DIRECTIVE A: Copy the post about Pat Robertson, Jay Sekulow and Donald Trump word for word, from "Gimme That Ole" to "Trinity Formed Around Trump?".

EXTRACT TO READ:
══════

Monday, July 3, 2017

Gimme That Ole Time Corruption: Pat Robertson in the Schemes of Jay Sekulow and Donald Trump



Power does not corrupt men; fools, however, if they get into a position of power, corrupt power. - George Bernard Shaw

The Three Self-Dealers: Another Unholy Trinity Formed Around Trump?

President Trump solidified his ties to the Christian Right by appointing Jay Sekulow as his lawyer to handle the Trump-Russia-Collusion-Obstruction problem. Came highly recommended from the likes of Pat Robertson. And for several reasons:

1. Sekulow is chief attorney for the ACLJ - the Christian Right legal defense team founded by Pat Robertson

2. Sekulow's web of self-run non-profits funnel money to Pat Robertson's shadowy Advocacy Services

3. Sekulow is just as corrupt as both Robertson and Trump (primarily in his self-dealings and family-filled "non-profits") and and is just as much of a showman.

══════

RECORD EXCERPTS:
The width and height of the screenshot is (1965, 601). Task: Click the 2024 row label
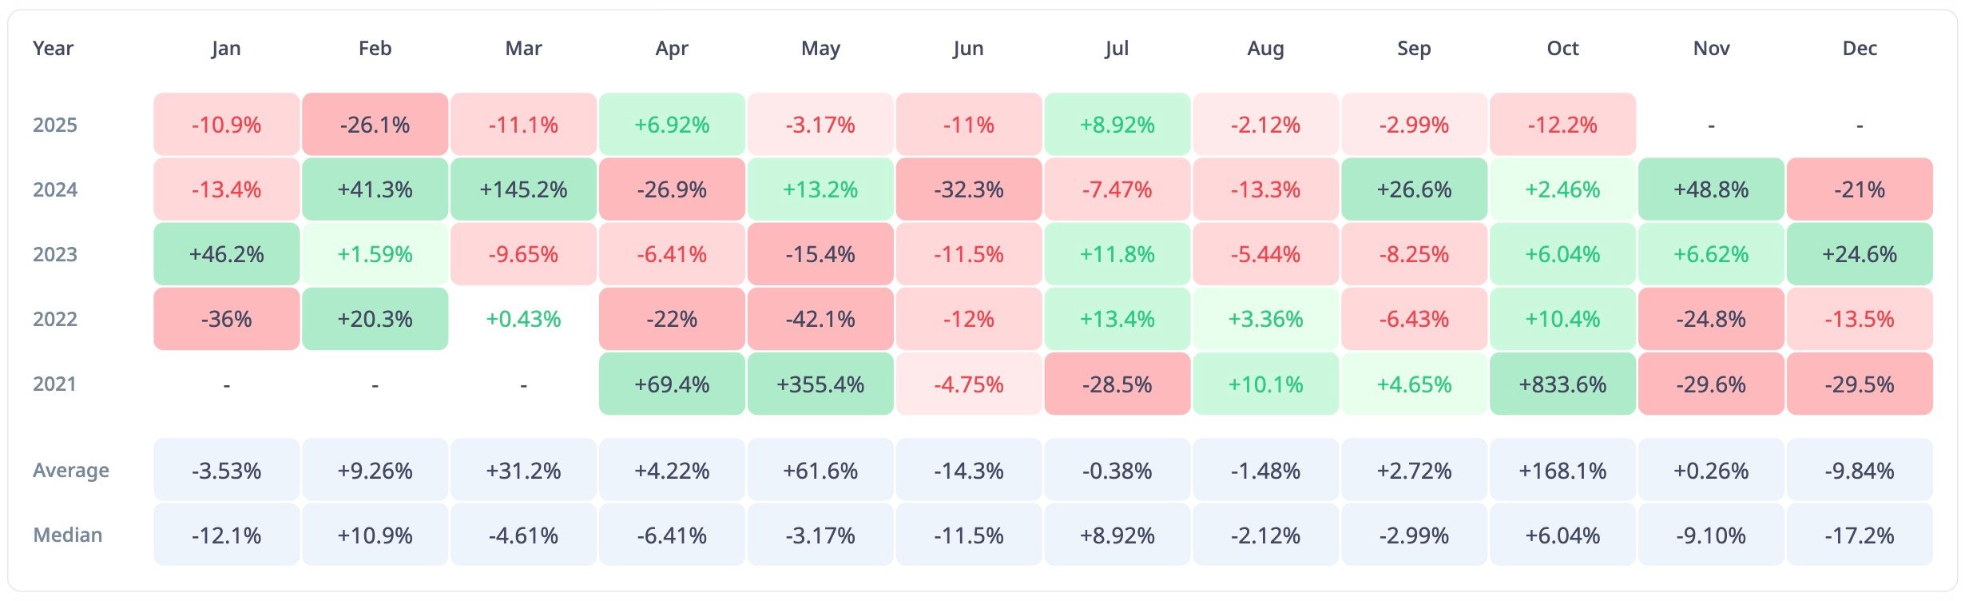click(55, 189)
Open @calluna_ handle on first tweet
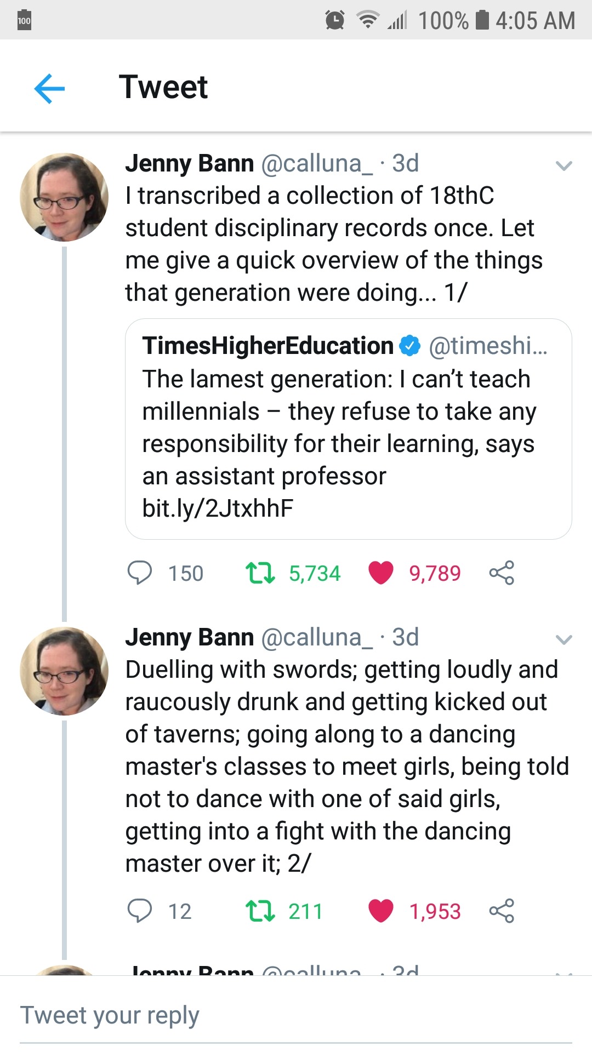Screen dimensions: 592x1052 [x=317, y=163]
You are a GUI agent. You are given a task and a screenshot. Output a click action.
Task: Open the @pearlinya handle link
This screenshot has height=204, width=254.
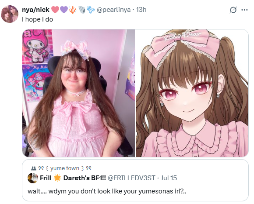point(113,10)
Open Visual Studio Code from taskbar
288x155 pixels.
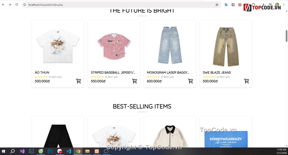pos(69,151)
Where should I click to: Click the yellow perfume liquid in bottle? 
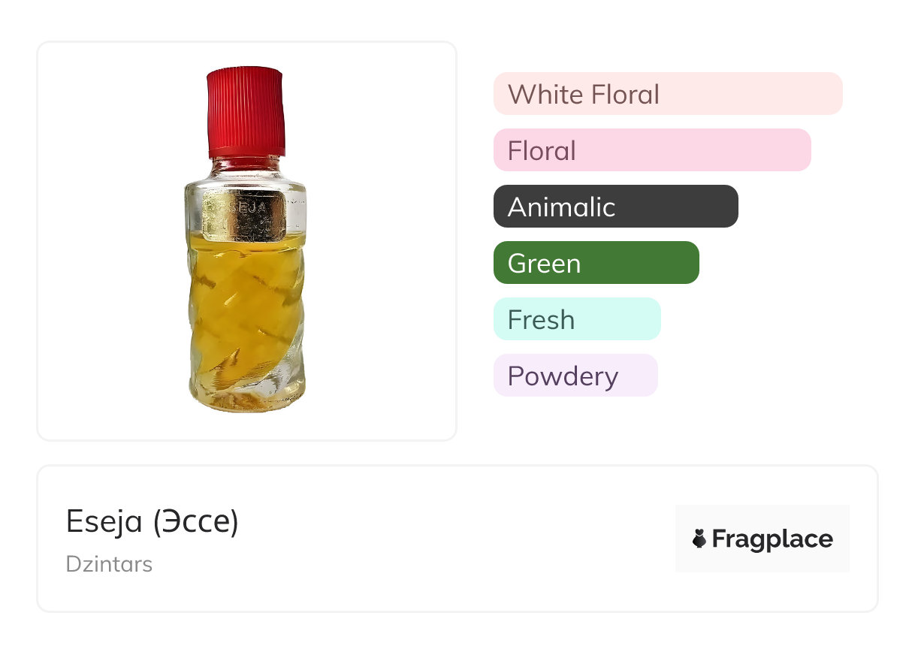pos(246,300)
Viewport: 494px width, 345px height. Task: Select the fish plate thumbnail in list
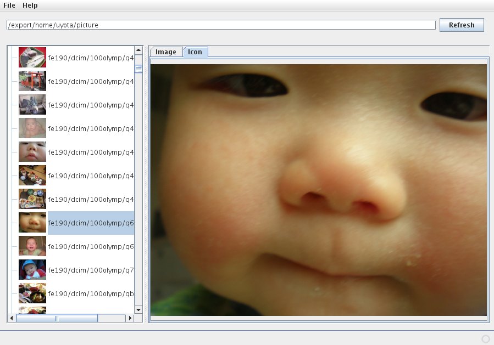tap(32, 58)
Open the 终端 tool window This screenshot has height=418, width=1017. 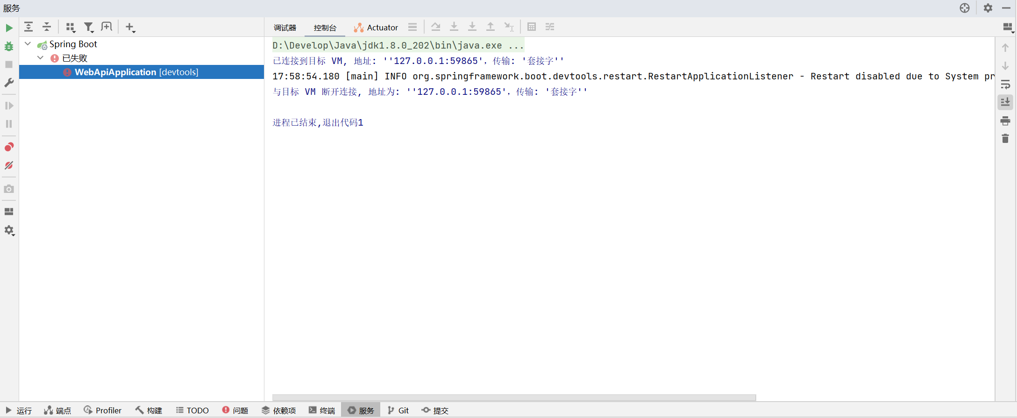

══════

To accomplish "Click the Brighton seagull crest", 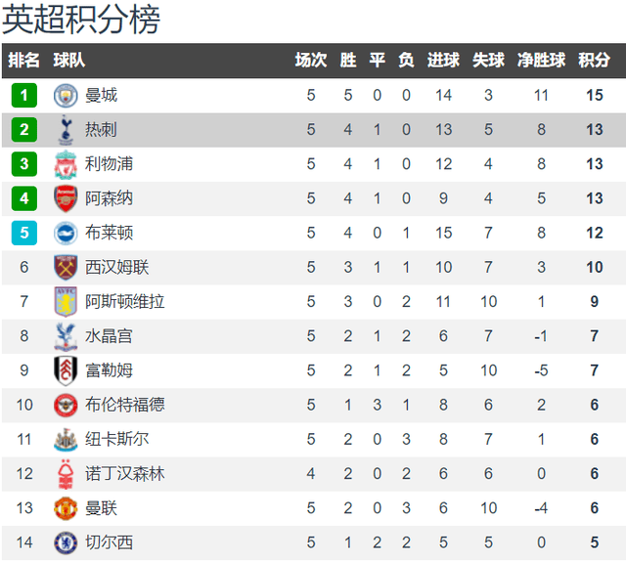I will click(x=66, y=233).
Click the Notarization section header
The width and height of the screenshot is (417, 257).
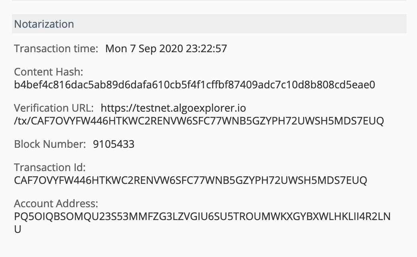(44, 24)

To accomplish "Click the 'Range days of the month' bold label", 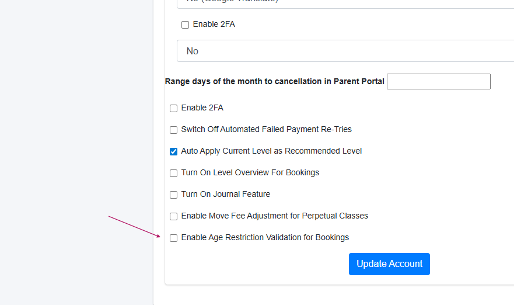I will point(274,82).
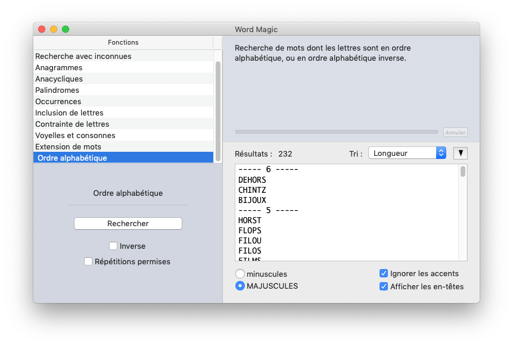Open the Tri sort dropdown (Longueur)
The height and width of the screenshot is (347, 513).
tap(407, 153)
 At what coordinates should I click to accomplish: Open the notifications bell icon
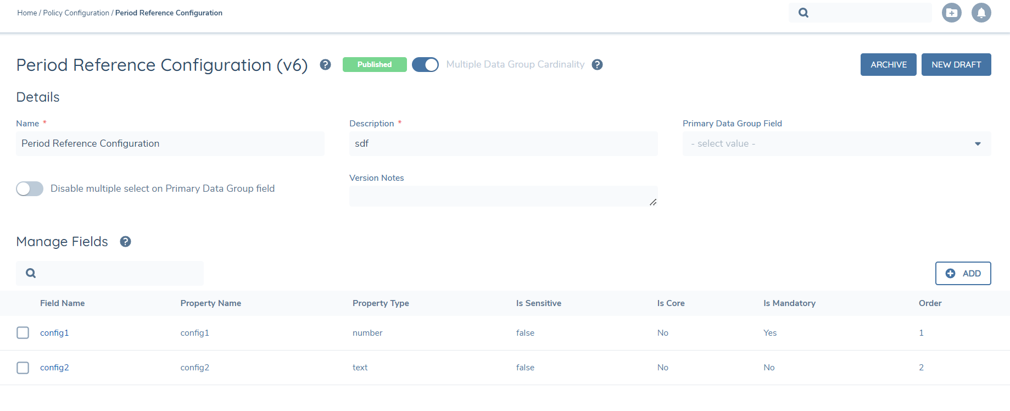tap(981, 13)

══════

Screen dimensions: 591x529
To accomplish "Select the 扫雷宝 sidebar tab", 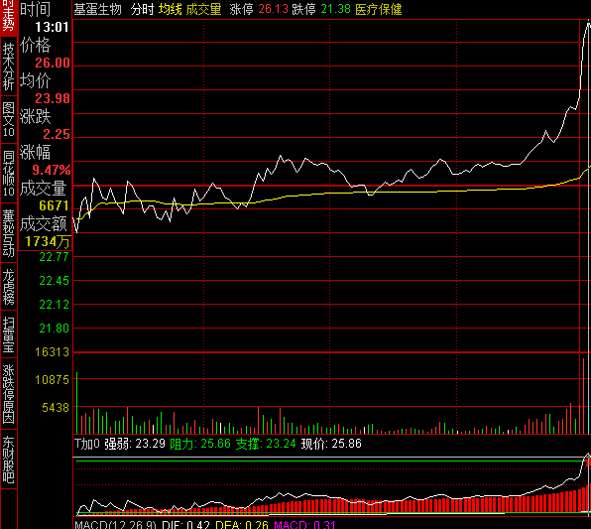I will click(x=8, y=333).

══════

DIRECTIVE B: In the rows, please rewrite the lines from the line with "Open Visual Studio Code from taskbar" to the line with "Open the 终端", swapping "perfume" for "fragrance" and keeping everything else the same. Return only those lines, with the pictures left out.

RIGHT ANSWER A:
Gimme That Ole Time Corruption: Pat Robertson in the Schemes of Jay Sekulow and Donald Trump



Power does not corrupt men; fools, however, if they get into a position of power, corrupt power. - George Bernard Shaw

The Three Self-Dealers: Another Unholy Trinity Formed Around Trump?

RIGHT ANSWER B:
Open Visual Studio Code from taskbar
288x155 pixels.
pos(69,151)
Where should I click to: Click the yellow fragrance liquid in bottle? 
pos(246,300)
Viewport: 494px width, 345px height. Task: Select the fish plate thumbnail in list
tap(32, 58)
Open the 终端 tool window This screenshot has height=418, width=1017. 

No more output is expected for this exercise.